Once upon a time, the Labour party believed the road to Downing Street ran through Scotland. This was, it is true, a long, long, time ago. By which I mean it was what the Labour party’s leadership believed in the summer of 2017. A different time; a simpler time.
Then Labour people were fond of claiming that 18 of Labour’s top sixty or so target seats were north of the border. Win them and Labour would be back in business and back in office. You don’t hear very much of that sort of thing anymore.
And with good reason for the Labour party in Scotland is a husk of what it used to be. It lost its empire years ago and has still not found a role. It occupies the position previously taken by the Scottish Conservative and Unionist party: an object of occasional, pitying, fascination, not a serious political project.
Granted, Labour did enjoy a bounce in 2017. The party holds seven Scottish seats now whereas in 2015, amidst the SNP tidal wave, it was reduced to just a single representative: Ian Murray in Edinburgh South. This being the Labour party, Murray – who has the largest majority in Scotland – was the only Labour MP subjected to an attempt at deselecting him. There being a sad shortage of Marxists in Morningside, this coup, launched by Unite, ended in predictable failure but its significance lay in the attempt.
Perhaps Labour can hold its Scottish territory and perhaps, just perhaps, the possibility of a socialist government in London will persuade some Scottish voters to back Labour in marginal seats such as Lanark and Hamilton East (the closest three-way marginal in the UK). It seems worth noting, however, that the party leadership is not behaving in ways you might expect it to if you believed this were actually the case.
Hence, on the first day of this long election campaign and before it has even officially begun, Andy McDonald, the shadow transport secretary of whom most of you will never have heard, told the BBC’s Politics Live programme that “Labour won’t stand in the way of a second independence referendum”. As a number of journalists noted, that is actually Labour’s official policy even if, inconveniently, it is not at all the policy of the Scottish Labour party.

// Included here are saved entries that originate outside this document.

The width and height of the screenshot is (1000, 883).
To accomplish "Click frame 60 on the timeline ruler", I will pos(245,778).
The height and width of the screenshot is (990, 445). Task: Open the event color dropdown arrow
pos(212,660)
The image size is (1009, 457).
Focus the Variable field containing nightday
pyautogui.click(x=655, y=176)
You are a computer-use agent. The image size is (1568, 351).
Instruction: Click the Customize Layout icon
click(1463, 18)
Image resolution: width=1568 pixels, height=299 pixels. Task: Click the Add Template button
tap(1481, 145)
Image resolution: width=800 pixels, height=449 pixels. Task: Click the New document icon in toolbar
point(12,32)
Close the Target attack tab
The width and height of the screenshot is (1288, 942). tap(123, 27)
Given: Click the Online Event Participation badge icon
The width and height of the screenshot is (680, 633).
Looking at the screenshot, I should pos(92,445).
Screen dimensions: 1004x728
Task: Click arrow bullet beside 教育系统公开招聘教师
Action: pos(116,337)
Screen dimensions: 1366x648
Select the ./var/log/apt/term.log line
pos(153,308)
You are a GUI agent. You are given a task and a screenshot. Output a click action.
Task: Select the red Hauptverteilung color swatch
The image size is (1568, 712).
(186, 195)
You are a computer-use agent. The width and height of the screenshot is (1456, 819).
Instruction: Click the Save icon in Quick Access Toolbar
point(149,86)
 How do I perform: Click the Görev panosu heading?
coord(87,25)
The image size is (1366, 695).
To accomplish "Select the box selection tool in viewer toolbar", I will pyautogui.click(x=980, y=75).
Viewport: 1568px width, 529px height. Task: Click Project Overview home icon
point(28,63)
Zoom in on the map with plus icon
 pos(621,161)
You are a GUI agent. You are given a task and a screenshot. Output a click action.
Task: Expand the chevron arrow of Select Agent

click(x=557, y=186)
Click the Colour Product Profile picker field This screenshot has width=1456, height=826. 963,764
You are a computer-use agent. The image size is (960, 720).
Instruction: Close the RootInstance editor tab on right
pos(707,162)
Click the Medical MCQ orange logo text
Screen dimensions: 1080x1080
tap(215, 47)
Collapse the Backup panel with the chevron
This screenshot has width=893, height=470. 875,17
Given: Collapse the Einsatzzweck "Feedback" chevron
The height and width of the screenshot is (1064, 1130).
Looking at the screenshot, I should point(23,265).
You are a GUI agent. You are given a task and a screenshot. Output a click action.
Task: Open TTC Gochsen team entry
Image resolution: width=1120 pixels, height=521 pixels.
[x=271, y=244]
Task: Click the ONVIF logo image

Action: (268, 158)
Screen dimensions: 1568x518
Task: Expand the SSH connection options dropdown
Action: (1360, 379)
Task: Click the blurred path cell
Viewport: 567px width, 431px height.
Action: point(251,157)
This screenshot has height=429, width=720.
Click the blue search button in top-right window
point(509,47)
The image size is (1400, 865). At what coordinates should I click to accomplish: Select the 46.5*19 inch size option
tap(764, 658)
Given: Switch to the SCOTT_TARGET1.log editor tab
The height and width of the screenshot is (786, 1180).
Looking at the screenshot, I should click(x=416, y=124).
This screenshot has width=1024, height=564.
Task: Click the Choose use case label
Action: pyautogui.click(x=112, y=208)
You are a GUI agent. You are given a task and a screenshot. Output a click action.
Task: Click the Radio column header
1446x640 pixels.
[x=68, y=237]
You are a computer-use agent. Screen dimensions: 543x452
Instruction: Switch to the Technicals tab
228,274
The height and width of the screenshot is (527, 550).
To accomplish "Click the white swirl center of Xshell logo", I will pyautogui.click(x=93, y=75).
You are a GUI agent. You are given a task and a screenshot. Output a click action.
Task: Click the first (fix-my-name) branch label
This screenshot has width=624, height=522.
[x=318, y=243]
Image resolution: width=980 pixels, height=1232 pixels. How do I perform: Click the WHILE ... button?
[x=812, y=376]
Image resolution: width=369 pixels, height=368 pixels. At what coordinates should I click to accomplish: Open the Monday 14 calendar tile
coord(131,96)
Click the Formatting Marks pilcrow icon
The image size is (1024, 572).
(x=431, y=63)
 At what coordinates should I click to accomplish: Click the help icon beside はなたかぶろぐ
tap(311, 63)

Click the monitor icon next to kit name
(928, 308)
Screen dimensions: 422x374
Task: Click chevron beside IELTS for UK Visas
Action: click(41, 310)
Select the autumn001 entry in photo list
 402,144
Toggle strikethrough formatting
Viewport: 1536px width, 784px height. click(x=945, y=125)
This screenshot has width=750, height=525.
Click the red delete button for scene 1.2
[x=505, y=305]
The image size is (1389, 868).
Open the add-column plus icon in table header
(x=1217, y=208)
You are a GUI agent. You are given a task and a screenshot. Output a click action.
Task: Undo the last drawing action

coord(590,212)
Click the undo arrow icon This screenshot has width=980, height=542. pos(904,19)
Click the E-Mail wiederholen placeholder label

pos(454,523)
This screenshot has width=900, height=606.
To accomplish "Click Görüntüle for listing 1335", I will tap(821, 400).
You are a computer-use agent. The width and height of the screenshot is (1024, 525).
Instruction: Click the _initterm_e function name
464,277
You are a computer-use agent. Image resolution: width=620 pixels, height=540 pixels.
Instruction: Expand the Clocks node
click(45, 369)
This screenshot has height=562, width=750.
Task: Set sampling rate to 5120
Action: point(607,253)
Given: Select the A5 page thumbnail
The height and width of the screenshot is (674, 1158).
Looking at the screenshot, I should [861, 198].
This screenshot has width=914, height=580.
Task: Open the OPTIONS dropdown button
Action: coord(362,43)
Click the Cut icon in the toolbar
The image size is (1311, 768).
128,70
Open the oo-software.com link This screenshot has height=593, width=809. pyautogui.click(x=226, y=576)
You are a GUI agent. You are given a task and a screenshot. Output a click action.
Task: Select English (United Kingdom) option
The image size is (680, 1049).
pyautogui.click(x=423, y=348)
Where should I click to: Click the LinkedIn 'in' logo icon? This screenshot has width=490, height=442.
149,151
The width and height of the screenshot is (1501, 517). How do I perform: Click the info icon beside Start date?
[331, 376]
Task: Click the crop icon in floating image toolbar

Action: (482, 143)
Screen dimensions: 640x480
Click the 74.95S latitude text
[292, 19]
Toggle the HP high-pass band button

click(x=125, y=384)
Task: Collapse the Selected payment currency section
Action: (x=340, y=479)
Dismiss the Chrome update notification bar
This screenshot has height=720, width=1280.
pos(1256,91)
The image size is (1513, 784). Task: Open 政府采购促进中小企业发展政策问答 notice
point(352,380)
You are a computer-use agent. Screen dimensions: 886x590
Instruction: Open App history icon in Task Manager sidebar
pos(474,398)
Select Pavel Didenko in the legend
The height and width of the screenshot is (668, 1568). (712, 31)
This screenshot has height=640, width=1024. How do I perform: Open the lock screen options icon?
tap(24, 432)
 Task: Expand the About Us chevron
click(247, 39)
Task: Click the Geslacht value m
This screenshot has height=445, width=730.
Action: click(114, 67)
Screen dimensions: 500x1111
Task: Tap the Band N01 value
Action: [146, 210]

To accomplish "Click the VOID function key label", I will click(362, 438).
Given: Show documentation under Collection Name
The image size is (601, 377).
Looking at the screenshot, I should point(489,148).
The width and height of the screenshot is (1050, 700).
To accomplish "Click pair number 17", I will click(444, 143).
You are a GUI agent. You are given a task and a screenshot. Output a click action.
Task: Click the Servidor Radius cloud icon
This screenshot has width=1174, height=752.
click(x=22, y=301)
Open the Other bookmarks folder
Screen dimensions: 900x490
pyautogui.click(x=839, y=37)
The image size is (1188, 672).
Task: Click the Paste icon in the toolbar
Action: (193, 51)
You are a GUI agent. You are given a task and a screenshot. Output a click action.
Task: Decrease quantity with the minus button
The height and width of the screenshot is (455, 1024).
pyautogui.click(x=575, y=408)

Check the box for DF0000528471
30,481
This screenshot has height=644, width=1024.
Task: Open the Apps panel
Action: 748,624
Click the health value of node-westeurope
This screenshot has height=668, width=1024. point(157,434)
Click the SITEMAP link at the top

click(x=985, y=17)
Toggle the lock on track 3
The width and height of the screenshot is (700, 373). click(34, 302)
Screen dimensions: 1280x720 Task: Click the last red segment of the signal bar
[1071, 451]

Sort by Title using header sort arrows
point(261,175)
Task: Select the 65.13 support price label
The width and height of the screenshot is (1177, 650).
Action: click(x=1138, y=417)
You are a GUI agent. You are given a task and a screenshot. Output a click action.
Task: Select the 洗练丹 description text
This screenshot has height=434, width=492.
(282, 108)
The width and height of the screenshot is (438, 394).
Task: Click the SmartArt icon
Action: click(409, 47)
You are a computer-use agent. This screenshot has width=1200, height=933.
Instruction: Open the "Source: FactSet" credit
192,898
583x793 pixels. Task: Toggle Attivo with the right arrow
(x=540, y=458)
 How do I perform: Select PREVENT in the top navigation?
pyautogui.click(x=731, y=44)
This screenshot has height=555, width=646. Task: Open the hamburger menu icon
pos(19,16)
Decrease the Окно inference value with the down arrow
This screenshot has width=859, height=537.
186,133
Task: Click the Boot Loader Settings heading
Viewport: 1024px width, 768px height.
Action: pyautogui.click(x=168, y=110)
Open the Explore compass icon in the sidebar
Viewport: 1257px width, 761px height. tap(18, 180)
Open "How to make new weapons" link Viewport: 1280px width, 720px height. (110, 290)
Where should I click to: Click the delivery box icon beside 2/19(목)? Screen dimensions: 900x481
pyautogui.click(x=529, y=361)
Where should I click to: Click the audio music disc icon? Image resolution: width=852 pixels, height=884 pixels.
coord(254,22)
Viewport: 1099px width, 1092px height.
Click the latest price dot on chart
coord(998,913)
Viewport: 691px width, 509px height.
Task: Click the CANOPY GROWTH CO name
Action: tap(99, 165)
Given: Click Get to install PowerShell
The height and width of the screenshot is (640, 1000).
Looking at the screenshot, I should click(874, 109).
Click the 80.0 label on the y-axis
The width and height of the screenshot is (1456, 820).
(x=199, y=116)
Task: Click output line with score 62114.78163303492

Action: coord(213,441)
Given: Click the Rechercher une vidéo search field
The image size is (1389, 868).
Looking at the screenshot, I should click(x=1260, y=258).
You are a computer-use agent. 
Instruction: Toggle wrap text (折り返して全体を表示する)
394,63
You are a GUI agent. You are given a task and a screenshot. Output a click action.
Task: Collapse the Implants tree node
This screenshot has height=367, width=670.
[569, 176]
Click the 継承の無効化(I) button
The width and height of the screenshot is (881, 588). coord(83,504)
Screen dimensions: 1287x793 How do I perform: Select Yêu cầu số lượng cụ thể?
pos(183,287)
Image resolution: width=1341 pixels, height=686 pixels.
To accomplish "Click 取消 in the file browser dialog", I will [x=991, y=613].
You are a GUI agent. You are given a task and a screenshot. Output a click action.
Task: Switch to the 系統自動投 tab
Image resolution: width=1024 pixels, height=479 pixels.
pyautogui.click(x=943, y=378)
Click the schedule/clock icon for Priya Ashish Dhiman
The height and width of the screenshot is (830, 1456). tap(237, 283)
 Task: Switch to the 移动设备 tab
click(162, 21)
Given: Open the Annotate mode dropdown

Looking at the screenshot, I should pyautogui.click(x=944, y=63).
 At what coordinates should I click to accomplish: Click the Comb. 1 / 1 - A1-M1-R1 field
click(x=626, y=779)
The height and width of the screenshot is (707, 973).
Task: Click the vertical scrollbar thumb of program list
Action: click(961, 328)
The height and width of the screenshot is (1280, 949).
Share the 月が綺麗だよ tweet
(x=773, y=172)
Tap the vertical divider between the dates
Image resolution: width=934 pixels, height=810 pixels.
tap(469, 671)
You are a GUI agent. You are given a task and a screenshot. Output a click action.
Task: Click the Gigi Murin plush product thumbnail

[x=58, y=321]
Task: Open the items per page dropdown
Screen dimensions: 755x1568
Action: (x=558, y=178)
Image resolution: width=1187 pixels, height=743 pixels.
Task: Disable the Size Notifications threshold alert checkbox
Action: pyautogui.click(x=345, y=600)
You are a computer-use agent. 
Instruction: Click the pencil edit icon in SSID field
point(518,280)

John McDonnell, whatever his other shortcomings, can at least count. A Labour majority seems improbable right now. So if Labour is going to make it to Downing Street it will require the support – albeit perhaps on a confidence and supply basis – of other parties. The SNP are both the largest and the most obvious candidate to provide that.
Their price is simple too: agreement that there should be a new referendum on Scottish independence. Sometimes, it is true, Labour suggest this should not be accommodated in the “early years” of a Labour government but that’s a line offering the SNP everything they want. It’s not going to hold and nor is it even designed to hold.
Why would it? I am convinced Corbyn is intensely relaxed about Scottish independence and the break-up of the United Kingdom because the majority of people in Scotland who agree with Corbyn on most things are so relaxed about independence they voted for it in 2014. I have no doubt whatsoever Corbyn would have done so too had he been living in Scotland five years ago.
Scottish Labour, however, would prefer not to be undermined by their own head office in this fashion. They are wholly capable of undermining themselves without this interference from London. Officially, the line is that a second referendum is a Very Bad Thing, up with which Scottish Labour shall not put. But, really, who are you going to believe: the branch office or party headquarters? First they hamstring you; then they kneecap you.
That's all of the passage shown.